“Kindness connects with who you are, while niceness connects to how you want to be seen”- Davin Levithan
Are you one of the many individuals in this world who have learned how to be nice? I am not talking about being kind or polite, but developing from an early age the internalized behavior of being nice and often to a fault. That was me.
Plato defined kindness as being “more than deeds, it is an attitude, an expression, a look, a touch. It is anything that lifts another person.” When one uses the word “kind”, I have a sense of heart-felt freedom. The feeling of being unencumbered. It holds power with a sense of purpose, compassion, intention, and authenticity with no hidden agendas.
Being kind with others feels more personal versus the actions driven by our thoughts of wanting to be nice out of personal habit or for personal gain. So, what do I mean by that? I see that being nice has been my way of integrating in the world. I learned at a very early age that it allowed me to stay out of trouble, to get love and attention, approval, be rewarded and recognized for good behavior, performance, and I painted many of my actions with the broad brush “be nice”.
Being Too Nice
Being too nice and not using my voice to more consistently get my needs met is what prompted me on my journey to writing a book. Many authors as well have explored the word “nice” and the impact it has on our psyche. As I started to think about the word kind and nice both words began to take on a different meaning for me.
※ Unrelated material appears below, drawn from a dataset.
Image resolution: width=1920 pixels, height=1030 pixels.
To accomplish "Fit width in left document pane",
I am more conscious of my intentions and reframe my thoughts and words when giving or receiving with others. It occurred to me that kind was all about others. It is heart-felt and holds an intention of gratitude for another and acting as a conscious choice. This feels different versus doing something because you may have felt obligated or it may be a form of unconscious manipulation. Even as I write this I pause to say I don’t want to have people think I am not nice. Amazing, it is so insidious of how we want to be perceived in the world.
How often do we tell young children to “be nice”? Even at Christmas time for some children there is reference to a desired behavior of ‘Nice” versus being “Naughty”. Girls and boys are told they will not receive things if they are not nice. Not to mention we can go into some stores to find lingerie with little glittered print saying “Naughty or Nice”. We have been trained from the womb that nice is an attribute that many of us wanted to live into, be, or evolve to.
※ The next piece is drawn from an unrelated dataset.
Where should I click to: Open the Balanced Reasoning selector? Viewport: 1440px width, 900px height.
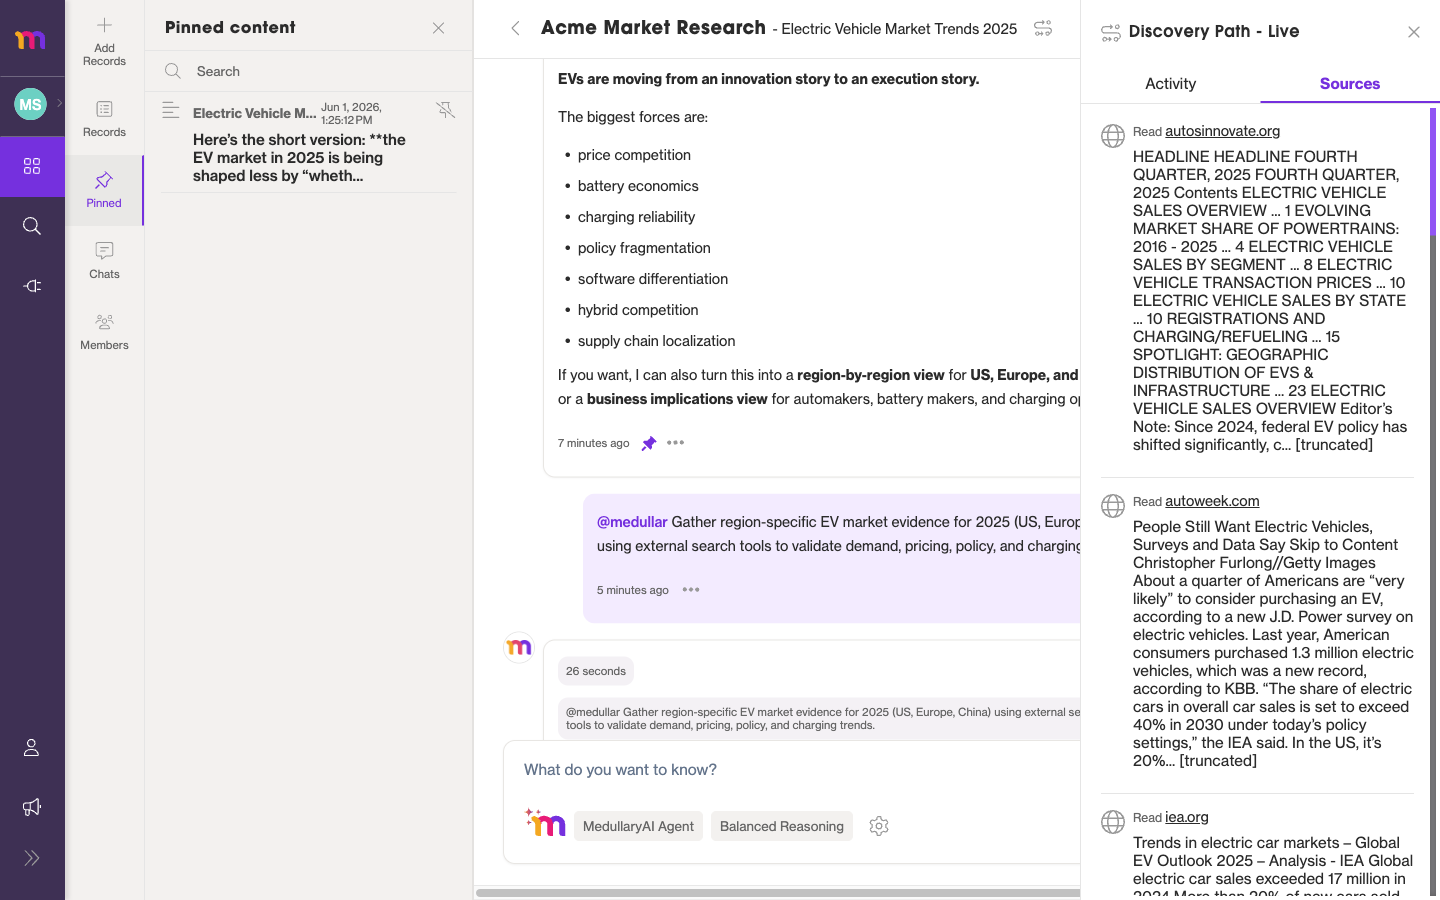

When my son was growing up, I remember telling him to be nice when we visited his grandparents or a friend’s house. Now I wonder what he understood that word to mean because I used it in so many different contexts. Although we think we clearly articulate our expectations such as remembering to say please and thank you, but the other behavior of not interrupting the adults, playing cooperatively with the other children required more explicit direction than just assuming he knew what I meant by saying to be nice.
Change in Plans
How many times have you changed your plans to be nice? No big deal, you comply with a request or a suggestion of another person. One evening my friend and I were driving to the movies. Having some extra time before the show, she suggested we stop at the local store so she could buy something before we got to the mall. As I started going past the mall’s entrance, she commented she thought we could stop and get tickets before we went to the store. In that moment I was in the passing lane and not near the turn. Yet, I found myself trying to accommodate making the turn and slowing traffic. I realized and commented in that moment, “you know, I am trying to be nice at the moment.” I was aware of the feeling inside me as to how quickly I went to that responsive behavior. Old patterns die hard. Reflecting back, I see we both had different expectations without clear communication. Very subtle, and I was trying to be a good guy and please another.
You may be thinking being nice isn’t a bad thing. I completely agree. Yet, when your ingrained way of being begins to take a toll on your physical, emotional or spiritual health, it’s time to take notice.
Reflection Question: In your life, think of a time when you did not speak your truth and were nice. What could you have done differently?